**指示文:** 下にある、蒸着マスク用金属板の製造方法に関する請求項の文章について、最後の文の後から続きを書き進めよ。

**文書抜粋:**
上記第2のとおり、本件訂正は認容し得るものであるから、本件訂正後の請求項1ないし5に係る発明(以下、各請求項に係る発明及び特許を項番に対応して「本件発明1」、「本件特許1」などといい、併せて「本件発明」、「本件特許」ということがある。)の記載は、次のとおりである。
「【請求項1】
蒸着マスクを製造するための金属板の製造方法であって、
母材を圧延することにより前記金属板を得る圧延工程を備え、
前記金属板は、前記金属板の表面に位置する複数の窪みを有し、
前記表面は、0.1mm2以上の面積を有する検査領域を含み、前記複数の窪みの一部が、前記検査領域に位置し、
前記金属板は、12000μm3/mm2以下の窪み補正容積密度(V2(0.2μm))を有し、前記窪み補正容積密度(V2(0.2μm))は、窪み補正容積を前記検査領域の面積で割ることによって算出され、
前記窪み補正容積は、前記検査領域に位置する前記複数の前記窪みの前記一部の、前記金属板の厚み方向において前記表面から0.2μm以上離れた部分の容積の総和であり、
前記容積は、前記複数の前記窪みの前記一部の深さをレーザー顕微鏡によって測定した結果に基づいて算出され、
前記金属板は、6000μm3/mm2以下の窪み補正容積密度(V2(0.3μm))を有し、
前記窪み補正容積密度(V2(0.3μm))は、前記検査領域に位置する前記複数の前記窪みの前記一部の、前記金属板の厚み方向において前記表面から0.3μm以上離れた部分の容積の総和を、前記検査領域の面積で割ることによって算出され、
前記窪み補正容積密度(V2(0.2μm))は、前記窪み補正容積密度(V2(0.3μm))の2.16倍以上8.63倍以下であり、
前記製造方法は、前記窪み補正容積密度(V2(0.2μm))及び前記窪み補正容積密度(V2(0.3μm))を算出する検査工程を備える、金属板の製造方法。
【請求項2】
前記検査領域の面積は1.5mm2以下である、請求項1に記載の金属板の製造方法。
【請求項3】
前記窪み補正容積密度(V2(0.2μm))が996μm3/mm2以上である、請求項1又は2に記載の金属板の製造方法。

(単語と項目の位置データ)
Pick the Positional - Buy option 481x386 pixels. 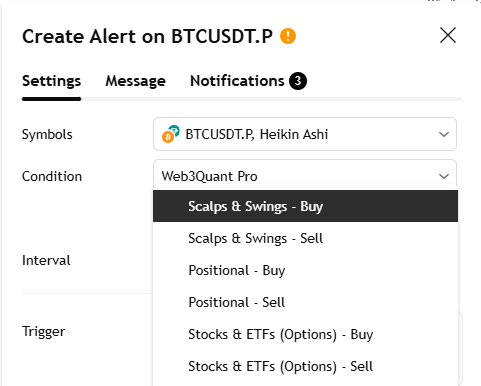tap(305, 270)
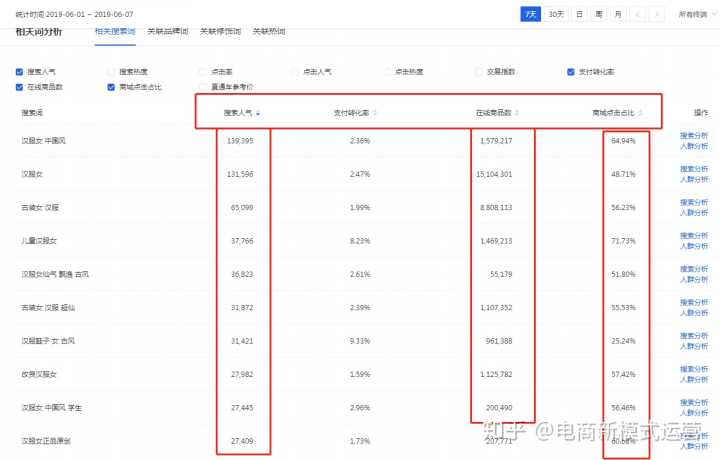Uncheck the 搜索人气 checkbox
The image size is (720, 460).
(20, 72)
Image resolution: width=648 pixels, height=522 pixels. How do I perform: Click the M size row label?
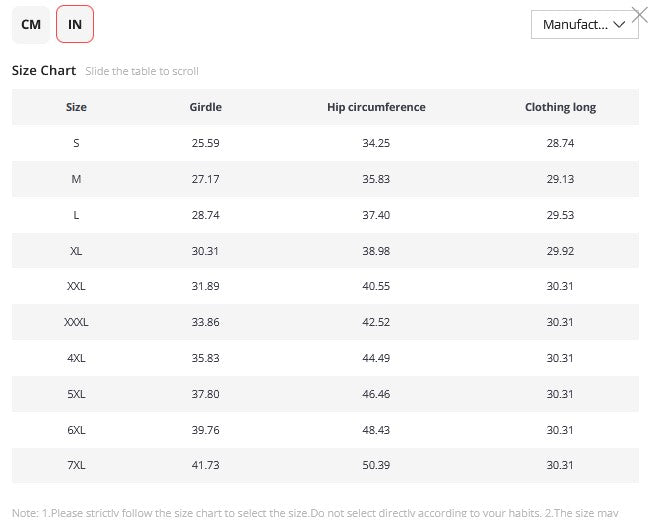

**解答例:**
【請求項4】
前記金属板は、ニッケルを含む鉄合金からなる、請求項1乃至3のいずれか一項に記載の金属板の製造方法。
【請求項5】
前記金属板の厚みは30μm以下である、請求項1乃至4のいずれか一項に記載の金属板の製造方法。」

第4 令和3年7月20日付けで通知した取消理由及びこの取消理由において採用しなかった異議申立人による特許異議の申立理由の概要

1 令和3年7月20日付けで通知した取消理由の概要
(1)特許法第36条第6項第2号所定の規定違反(明確性要件違反)(以下、「取消理由1」という。
訂正前の請求項1に係る発明は、「蒸着マスクを製造するための金属板の製造方法」として特定されているところ、訂正前の請求項1に係る発明の記載の内、「前記金属板は、前記金属板の表面に位置する複数の窪みを有し・・・前記窪み補正容積密度(V2(0.2μm))は、窪み補正容積密度(V2(0.3μm))の2.16倍以上8.63倍以下である」は、「蒸着マスクを製造するための金属板」における特定の構造を特定するものである。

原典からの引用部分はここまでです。